Exercise description
Some of the lines below need repeating. Reproduce exactly those between the lines holding "Where should I click to: Expand" and "Click the plus", inclusive.
-----
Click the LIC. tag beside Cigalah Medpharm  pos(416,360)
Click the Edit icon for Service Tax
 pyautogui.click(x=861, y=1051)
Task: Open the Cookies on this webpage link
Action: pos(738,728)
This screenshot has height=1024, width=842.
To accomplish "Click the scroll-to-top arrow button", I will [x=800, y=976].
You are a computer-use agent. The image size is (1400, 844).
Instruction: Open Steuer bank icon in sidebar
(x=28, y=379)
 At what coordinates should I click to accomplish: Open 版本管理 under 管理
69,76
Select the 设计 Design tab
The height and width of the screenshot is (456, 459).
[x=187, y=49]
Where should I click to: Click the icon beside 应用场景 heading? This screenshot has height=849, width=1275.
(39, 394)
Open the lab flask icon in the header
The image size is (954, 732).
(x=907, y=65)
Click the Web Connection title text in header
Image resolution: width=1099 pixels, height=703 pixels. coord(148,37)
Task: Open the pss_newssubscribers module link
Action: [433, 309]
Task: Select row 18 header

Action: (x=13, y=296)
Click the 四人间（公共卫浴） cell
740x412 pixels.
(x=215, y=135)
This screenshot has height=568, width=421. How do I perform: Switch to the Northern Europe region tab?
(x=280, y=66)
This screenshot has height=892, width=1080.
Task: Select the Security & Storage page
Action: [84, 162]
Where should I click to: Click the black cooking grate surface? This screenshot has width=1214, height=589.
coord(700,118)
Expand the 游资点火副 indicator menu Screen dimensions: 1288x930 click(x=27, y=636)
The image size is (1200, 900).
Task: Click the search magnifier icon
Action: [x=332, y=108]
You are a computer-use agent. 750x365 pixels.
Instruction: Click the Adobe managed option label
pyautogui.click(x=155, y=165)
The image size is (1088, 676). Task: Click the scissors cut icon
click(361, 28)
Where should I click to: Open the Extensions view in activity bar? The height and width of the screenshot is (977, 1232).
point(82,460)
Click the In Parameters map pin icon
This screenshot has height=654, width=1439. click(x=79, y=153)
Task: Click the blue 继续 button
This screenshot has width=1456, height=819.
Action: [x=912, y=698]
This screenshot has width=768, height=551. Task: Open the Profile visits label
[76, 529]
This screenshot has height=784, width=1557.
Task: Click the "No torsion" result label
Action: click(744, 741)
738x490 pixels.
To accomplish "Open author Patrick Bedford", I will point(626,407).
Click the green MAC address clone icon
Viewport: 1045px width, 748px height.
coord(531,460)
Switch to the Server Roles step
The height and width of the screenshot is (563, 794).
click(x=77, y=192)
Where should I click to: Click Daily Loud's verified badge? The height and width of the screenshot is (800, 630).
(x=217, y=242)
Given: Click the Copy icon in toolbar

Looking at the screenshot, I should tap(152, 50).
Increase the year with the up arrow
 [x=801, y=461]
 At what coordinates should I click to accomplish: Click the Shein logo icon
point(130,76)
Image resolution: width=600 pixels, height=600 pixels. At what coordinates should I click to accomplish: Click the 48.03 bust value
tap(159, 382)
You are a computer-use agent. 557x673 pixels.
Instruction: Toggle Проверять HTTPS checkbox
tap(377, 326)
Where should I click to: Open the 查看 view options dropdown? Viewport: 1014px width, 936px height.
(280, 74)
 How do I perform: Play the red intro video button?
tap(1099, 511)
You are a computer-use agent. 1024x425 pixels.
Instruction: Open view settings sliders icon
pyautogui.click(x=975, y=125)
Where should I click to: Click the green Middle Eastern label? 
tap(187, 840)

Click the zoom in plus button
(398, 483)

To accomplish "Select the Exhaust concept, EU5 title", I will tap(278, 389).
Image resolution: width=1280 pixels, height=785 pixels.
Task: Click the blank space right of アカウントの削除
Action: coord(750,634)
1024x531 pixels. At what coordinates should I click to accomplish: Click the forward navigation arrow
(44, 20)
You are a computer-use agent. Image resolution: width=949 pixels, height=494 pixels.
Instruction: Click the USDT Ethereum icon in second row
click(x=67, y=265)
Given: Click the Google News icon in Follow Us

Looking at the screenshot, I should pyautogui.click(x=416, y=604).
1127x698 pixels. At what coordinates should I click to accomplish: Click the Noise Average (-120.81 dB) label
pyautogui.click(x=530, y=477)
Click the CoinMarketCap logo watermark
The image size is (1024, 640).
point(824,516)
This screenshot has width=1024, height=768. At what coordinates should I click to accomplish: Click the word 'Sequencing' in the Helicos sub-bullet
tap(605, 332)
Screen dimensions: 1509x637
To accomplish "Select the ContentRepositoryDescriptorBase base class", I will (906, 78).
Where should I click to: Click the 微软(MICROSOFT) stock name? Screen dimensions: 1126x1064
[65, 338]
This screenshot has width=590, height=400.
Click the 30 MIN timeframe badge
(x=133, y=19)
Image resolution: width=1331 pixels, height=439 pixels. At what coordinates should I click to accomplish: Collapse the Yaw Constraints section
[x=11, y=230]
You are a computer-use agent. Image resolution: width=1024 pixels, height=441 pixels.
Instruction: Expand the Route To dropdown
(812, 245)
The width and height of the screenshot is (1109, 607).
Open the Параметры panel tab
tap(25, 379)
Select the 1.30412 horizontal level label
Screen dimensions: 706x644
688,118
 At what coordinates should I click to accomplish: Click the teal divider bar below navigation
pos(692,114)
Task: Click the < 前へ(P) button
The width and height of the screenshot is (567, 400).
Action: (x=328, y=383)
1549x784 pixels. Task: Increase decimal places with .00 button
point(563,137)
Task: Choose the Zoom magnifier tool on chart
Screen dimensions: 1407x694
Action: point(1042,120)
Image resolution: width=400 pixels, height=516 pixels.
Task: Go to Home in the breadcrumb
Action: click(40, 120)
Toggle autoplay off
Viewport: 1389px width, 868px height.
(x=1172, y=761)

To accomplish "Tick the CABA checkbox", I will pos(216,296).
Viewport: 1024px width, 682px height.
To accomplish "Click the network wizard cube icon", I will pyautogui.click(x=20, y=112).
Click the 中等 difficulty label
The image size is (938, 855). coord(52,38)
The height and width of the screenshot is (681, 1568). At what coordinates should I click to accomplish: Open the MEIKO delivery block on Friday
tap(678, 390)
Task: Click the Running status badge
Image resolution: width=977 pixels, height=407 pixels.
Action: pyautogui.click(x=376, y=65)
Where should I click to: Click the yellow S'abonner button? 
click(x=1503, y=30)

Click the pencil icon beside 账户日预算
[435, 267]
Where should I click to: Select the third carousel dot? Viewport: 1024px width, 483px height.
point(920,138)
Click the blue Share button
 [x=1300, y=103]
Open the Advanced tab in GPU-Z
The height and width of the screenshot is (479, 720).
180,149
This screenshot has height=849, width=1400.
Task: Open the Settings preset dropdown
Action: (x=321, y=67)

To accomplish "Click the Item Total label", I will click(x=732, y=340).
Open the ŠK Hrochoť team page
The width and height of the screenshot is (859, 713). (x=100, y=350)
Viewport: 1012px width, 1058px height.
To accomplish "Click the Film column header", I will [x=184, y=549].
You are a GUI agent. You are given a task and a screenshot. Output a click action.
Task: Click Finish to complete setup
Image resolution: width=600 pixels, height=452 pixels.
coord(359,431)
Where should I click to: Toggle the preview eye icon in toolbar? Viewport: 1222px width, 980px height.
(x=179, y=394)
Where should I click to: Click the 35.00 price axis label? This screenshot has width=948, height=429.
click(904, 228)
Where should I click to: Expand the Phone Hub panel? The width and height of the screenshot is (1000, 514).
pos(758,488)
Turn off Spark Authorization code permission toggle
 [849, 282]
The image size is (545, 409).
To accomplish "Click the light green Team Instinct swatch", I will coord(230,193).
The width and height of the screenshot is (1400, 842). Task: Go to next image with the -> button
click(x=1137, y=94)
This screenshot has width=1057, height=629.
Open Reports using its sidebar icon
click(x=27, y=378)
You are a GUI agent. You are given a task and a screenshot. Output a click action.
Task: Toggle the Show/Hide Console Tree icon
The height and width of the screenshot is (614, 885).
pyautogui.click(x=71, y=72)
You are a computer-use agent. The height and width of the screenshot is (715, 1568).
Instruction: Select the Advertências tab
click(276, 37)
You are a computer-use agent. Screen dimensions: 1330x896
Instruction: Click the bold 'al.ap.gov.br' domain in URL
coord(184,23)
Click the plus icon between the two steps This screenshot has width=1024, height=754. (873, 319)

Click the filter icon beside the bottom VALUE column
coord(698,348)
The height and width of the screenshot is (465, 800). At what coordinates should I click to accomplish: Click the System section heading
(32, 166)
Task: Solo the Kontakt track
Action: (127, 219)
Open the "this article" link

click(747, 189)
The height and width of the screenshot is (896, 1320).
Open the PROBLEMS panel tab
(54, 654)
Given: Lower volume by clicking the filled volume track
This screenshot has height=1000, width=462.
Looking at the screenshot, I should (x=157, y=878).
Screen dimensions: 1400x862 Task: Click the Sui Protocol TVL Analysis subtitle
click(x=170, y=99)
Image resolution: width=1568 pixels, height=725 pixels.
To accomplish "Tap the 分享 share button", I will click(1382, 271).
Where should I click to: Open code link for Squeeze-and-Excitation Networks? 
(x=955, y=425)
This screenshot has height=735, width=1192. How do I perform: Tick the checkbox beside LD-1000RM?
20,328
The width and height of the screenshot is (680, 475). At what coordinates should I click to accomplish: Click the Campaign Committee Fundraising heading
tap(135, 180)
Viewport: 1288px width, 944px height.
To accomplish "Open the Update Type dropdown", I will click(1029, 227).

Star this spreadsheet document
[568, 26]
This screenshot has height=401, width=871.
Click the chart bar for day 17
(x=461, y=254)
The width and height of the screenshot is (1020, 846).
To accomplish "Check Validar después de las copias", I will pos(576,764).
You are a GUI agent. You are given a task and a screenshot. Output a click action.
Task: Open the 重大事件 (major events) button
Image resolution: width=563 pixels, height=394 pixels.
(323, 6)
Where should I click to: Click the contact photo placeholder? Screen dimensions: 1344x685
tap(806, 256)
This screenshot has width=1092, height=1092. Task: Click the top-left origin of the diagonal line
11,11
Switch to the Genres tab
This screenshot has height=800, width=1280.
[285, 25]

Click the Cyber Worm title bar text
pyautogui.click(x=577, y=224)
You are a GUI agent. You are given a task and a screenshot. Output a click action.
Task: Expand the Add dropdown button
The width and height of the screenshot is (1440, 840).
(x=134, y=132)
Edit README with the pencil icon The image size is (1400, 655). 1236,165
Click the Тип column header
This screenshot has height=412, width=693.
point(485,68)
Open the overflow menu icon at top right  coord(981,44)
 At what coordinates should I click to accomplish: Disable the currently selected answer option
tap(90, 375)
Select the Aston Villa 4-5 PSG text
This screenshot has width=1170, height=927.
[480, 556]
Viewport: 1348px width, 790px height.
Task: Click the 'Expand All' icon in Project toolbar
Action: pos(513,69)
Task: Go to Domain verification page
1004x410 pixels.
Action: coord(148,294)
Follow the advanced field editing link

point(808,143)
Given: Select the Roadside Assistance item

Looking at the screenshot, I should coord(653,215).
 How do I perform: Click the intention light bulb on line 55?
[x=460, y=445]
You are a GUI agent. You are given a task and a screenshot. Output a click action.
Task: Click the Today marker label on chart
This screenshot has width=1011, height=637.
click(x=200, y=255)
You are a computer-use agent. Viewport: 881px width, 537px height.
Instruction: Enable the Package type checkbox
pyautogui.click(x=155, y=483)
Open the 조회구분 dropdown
-----
Solution to this exercise
Where should I click to: Expand the Phone Hub panel? The width and height of the screenshot is (1000, 514).
pos(758,488)
Turn off Spark Authorization code permission toggle
 [849, 282]
The image size is (545, 409).
To accomplish "Click the light green Team Instinct swatch", I will coord(230,193).
The width and height of the screenshot is (1400, 842). Task: Go to next image with the -> button
click(x=1137, y=94)
This screenshot has width=1057, height=629.
Open Reports using its sidebar icon
click(x=27, y=378)
You are a GUI agent. You are given a task and a screenshot. Output a click action.
Task: Toggle the Show/Hide Console Tree icon
The height and width of the screenshot is (614, 885).
pyautogui.click(x=71, y=72)
You are a computer-use agent. The height and width of the screenshot is (715, 1568).
Instruction: Select the Advertências tab
click(276, 37)
You are a computer-use agent. Screen dimensions: 1330x896
Instruction: Click the bold 'al.ap.gov.br' domain in URL
coord(184,23)
Click the plus icon between the two steps This screenshot has width=1024, height=754. (873, 319)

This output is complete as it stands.